Гаркуша приподнялся в гамаке.
— Ну ты, — прошипел с угрозой, — мальчишка! Кто тут старший? Разотру и не замечу!
— Не надо, — равнодушно ответил Федор. — Не кипятись и выпусти пар.
— Все словно взбесились: вчера Палкив, сегодня ты...
— Прошу меня с тем старым чмуром не равнять.
— А что остается?
— Неужели, думаешь, мне собственной головы не жаль?
— Не у каждого она варит.
— Но ведь у тебя было время убедиться!
— Да было, — как-то сразу остыл Гаркуша.
— Нам с людьми сходиться надо, — назидательно сказал Федор. — Что без них сделаем? А Людка в офицерской столовой обретается — кто про сто двадцать седьмую дивизию болтнул?
— Приятное с полезным, — хохотнул Гаркуша. — А она девка аппетитная, передавай привет. Хорошо бы встретиться на днях, пусть пригласит подругу. И как ты их зауздываешь?
— Хочешь, познакомлю с одной?
Гаркуша чуть не засопел, предвкушая удовольствие, но осторожность взяла верх:
— В другой раз. Нам вдвоем разлагаться негоже, опасно, скажу я тебе.
— Один спит, другой сторожит.
— Лучше не скажешь.
— Скорее бы кончить тут.
— Тут кончим, в другое место бросят.
— Да, влипли мы с тобой.
— Гитлер новое оружие обещает.
— Единственная надежда. Но посмотришь, какая тут силища прет, жутко делается.
— Да брось. Я эту силу собственными руками уничтожу.
Федор посмотрел на жилистые и сильные руки Гаркуши — такие могут горло перервать. Но что такое руки? Сказал, искоса поглядывая на шефа:
— Нам с тобой пути назад отрезаны. Ты, говорят, в зондеркоманде на Кубани баловался, а я был полицаем на Волыни. Если бы не акции! — вздохнул. — Мы под Луцком два села сожгли и постреляли — считать не хочется. Знать бы... Ну, какого черта в полицию сунулся?

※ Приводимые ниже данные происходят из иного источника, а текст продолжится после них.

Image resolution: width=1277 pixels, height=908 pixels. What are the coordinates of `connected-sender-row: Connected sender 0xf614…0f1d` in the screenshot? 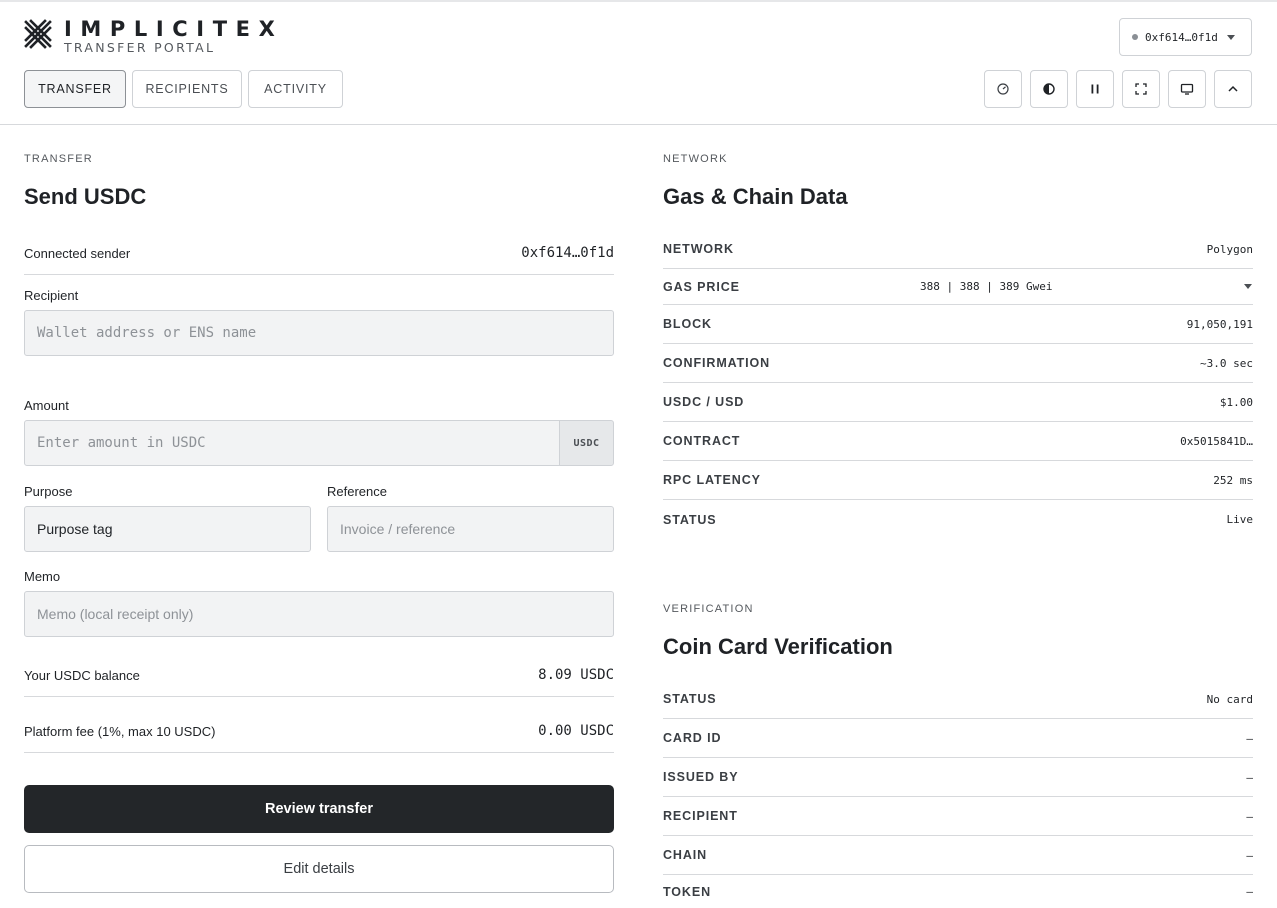 It's located at (319, 254).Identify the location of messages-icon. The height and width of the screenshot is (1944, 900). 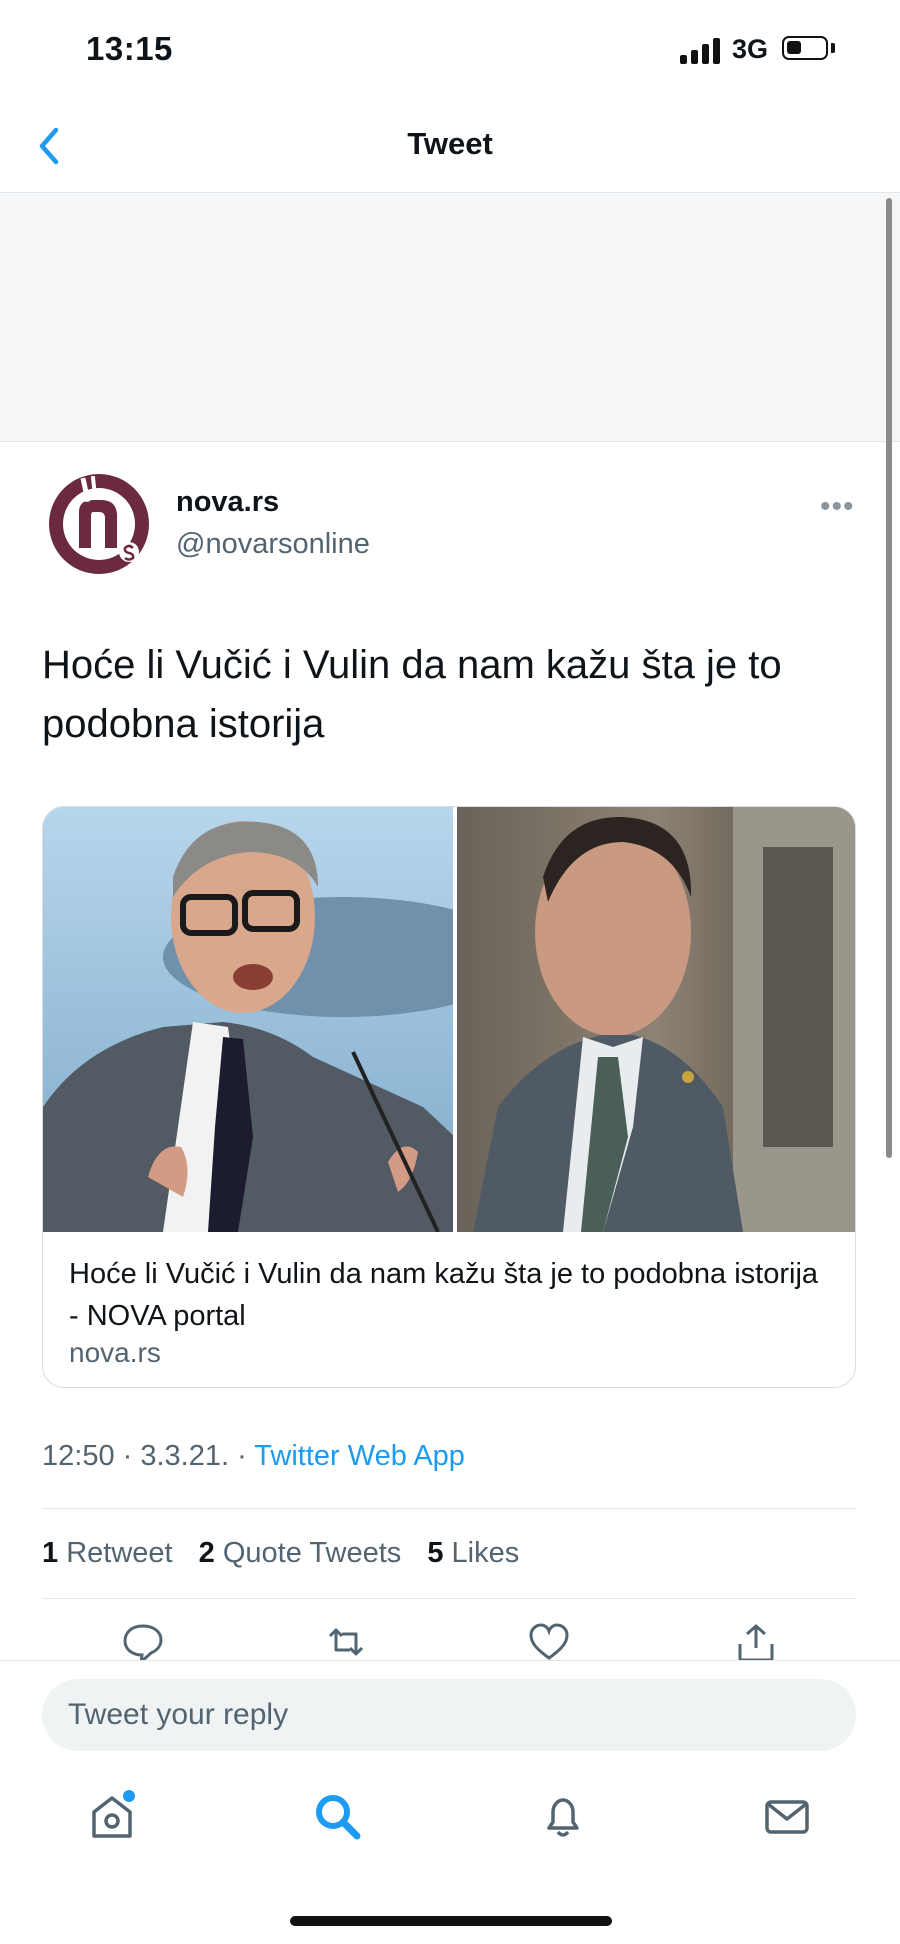
(787, 1816).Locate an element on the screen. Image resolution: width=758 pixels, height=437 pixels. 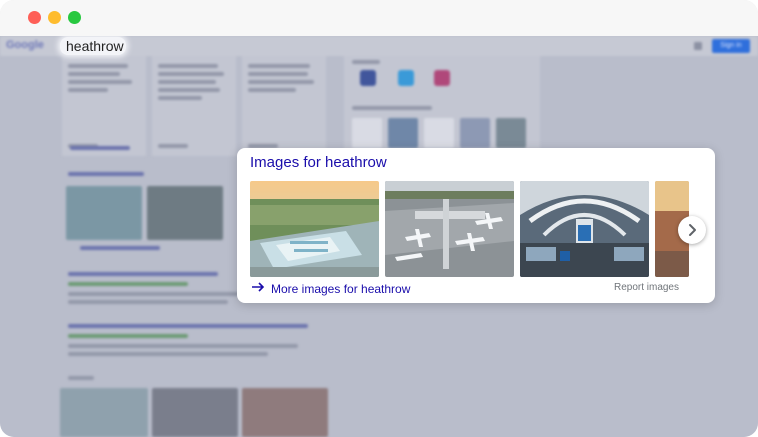
arrow-right-icon is located at coordinates (258, 288).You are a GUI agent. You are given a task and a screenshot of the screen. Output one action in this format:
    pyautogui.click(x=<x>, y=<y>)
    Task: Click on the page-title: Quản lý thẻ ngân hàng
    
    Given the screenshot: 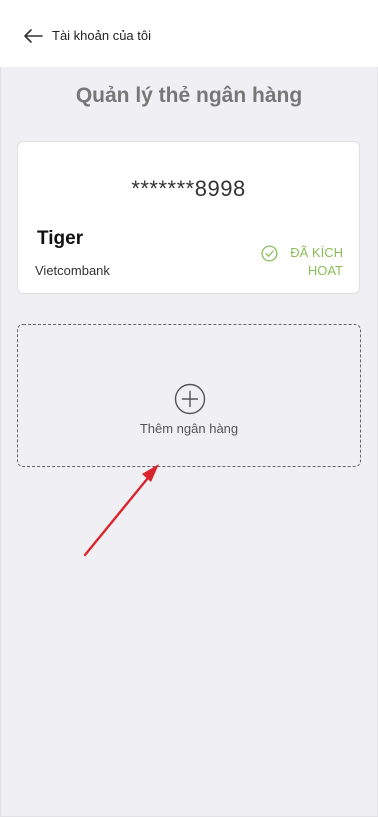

— У меня с большевиками свои счеты. — Гаркуша закатал рукава гимнастерки и сжал тяжелый кулак. — Они у батьки землю забрали, мироедами нас обозвали, можно это простить? Спрашиваю тебя, можно?
— А я земли не имел и не нюхал, — беззаботно усмехнулся Федор. — На фиг мне земля, лишь бы жизнь веселая. Я за веселую жизнь и убить могу.
— Дурак! — свирепо выдохнул Гаркуша. — Земля — то власть, а власть — превыше всего.
— Я в эту землю скольких положил!.. «Та-та-та-та». — Он показал, как скашивал автоматными очередями. Вдруг умолк, лицо стало серьезным. Спросил: — Сколько танков на Самбор прошло?
— Зачем тебе?
— А ты не придуривайся, скоро в Карпатах фронт прорвут, а там — Европа.
— Вот ты о чем!
— Как фронт назад перейдешь?
— Мы с тобой сколько переходили?
— Дважды.
— И в третий раз перейдем.
— А если нет?
— Что же ты предлагаешь?
Федор отложил гимнастерку, сказал рассудительно:
— Что, если нам, товарищ майор, и тех, и других в дураках оставить?
— Как?
— Немцам — амба, документы у нас пристойные, скоро война кончится...
Гаркуша задумался, видно, подобные мысли и ему не давали покоя.
— Нет, — сказал наконец резко, — еще не все потеряно, и большевиков в Европе остановят. Точно остановят, и я, пока могу, буду способствовать этому. И тебе не советую иначе, — пригрозил он, — а то знаешь...
— Да знаю, — отмахнулся Федор. — Я для нашей с вами общей пользы — о перспективе, так сказать, забочусь.